“I do not ask You to take then=m out of the world, but to keep them from the evil one” (John 17:15).
J.C. Ryle wrote:
We need not doubt that our Lord’s all-seeing eye detected in the hearts of His disciples an impatient desire to get away from this troubled world. Few in number and weak in strength, surrounded on every side by enemies and persecutors, they might well long to be released from the scene of conflict, and go home. Even David had said in a certain place, “Oh, that I had wings like a dove, then would I flee away and be at rest!” (Psalm 55:6). Seeing all this, our Lord has wisely placed on record this part of His prayer for the perpetual benefit of His Church. He has taught us a great lesson that He thinks it better for His people to remain in the world and be kept from its evil, than to be taken out of the world and removed from the presence of evil altogether.

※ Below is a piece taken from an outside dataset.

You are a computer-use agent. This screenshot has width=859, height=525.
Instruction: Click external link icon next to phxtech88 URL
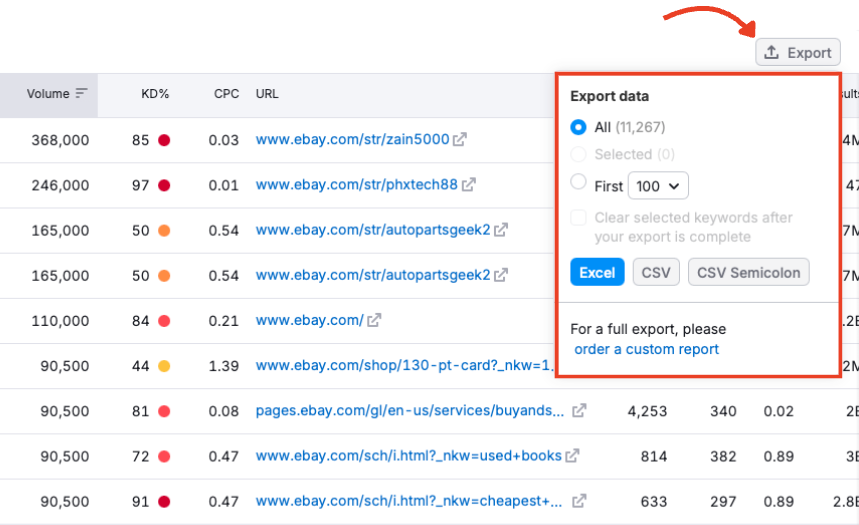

Nor is it difficult on reflection to see the wisdom of our Lord’s mind about His people, in this as in everything else. Pleasant as it may be to flesh and blood to be snatched away from conflict and temptation, we may easily see that it would not be profitable. How could they do any good in the world, if taken away from it immediately after conversion? How could they be duly trained for heaven, and taught to value the blood and intercession and patience of their Redeemer, unless they purchased their experience by suffering? Questions like these admit of only one kind of answer. To abide here in this valley of tears, tried, tempted, assaulted, and yet kept from falling into sin, is the surest plan to promote the sanctification of Christians, and to glorify Christ. To go to heaven at once, in the day of conversion, would doubtless be an easy course, and would save us much trouble. But the easiest course is not always the path of duty. He that would win the crown must carry the cross, and show himself light in the midst of darkness, and salt in the midst of corruption. “If we suffer, we shall also reign with Him” (2 Timothy 2:12).
If we have any hope that we are Christ’s true disciples, let us be satisfied that Christ knows better than we do what is for our good. Let us leave “our times in His hand,” and be content to abide here patiently as long as He pleases, however hard our position, so long as He keeps us from evil.